## PROMPT
Can you reproduce the machine learning text word for word, from "Yeah, I know, it" up to and including "of the picture."?

Here's an article about it.

Now,  let's take a detour and understand the roots of M.L.
So, basically, the term "Machine Learning" was coined by Arthur Lee Samuel in 1959, the year he devised his famous Checkers-playing program. He basically recorded every move he made for every state while playing checkers into the machine and taught the machine to learn the most appropriate move for the current state of the game. After some time, the program surpassed his ability and defeated him.

Now, there is a general saying that,
"The program is as smart as it's program".
It certainly proves to be wrong in such cases.

According to Samuel, he defined Machine Learning as "the field of study that gives computers the ability to learn without being explicitly programmed."

A more formal and technical definition states that, "A computer program is said to learn from experience E with respect to some class of tasks T  and performance  measure P, if it's performance at those tasks T, as measured by P, improves with Experience E."

Yeah, I know, it will take a moment to understand it. But it is the best definition you can encounter.

Let's understand it for a moment with some example.
Let's say there is some task, like predicting the age of a person on the basis of the picture.
So now T=Predicting the Age.
Now, we feed some training data to our Machine, of various pictures and their respective age.
So now E=Various pictures and their respective ages.
Now we somehow device an algorithm which basically extracts important features and performs some computations and predicts the age of the person.
So P= the accuracy of our program in predicting the correct age.

So by definition, our machine is said to be learning, if the accuracy(P) of predicting the age(T) correctly, increases with time as our machine get's more and more data(E).

If you can't relate to it, try finding out the E,P,T for some basic Machine Learning examples like spam classification and this Checkers game.

Moving ahead, we can divide the type of Machine Learning algorithms based on the type of Data provided to us. It is mainly divided into two categories, Supervised and Unsupervised Learning. Several new types of Machine Learning algorithms have emerged known as Reinforcement Learning, Deep Learning etc. But basically, Supervised and Unsupervised form the basis of them all.

Now, before we dive in individually into each of those Learning, let's understand the basic difference between them both and some minor terminologies associated with Machine Learning.

## MATERIAL SHOWN

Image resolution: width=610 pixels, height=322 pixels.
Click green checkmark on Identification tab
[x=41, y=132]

---

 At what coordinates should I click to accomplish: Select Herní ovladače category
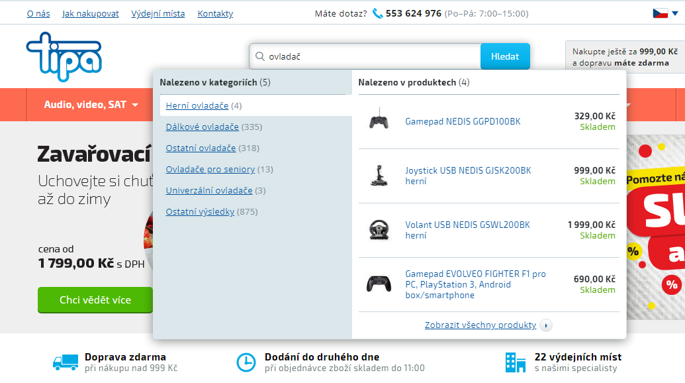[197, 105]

## CORRECT OUTPUT
Yeah, I know, it will take a moment to understand it. But it is the best definition you can encounter.

Let's understand it for a moment with some example.
Let's say there is some task, like predicting the age of a person on the basis of the picture.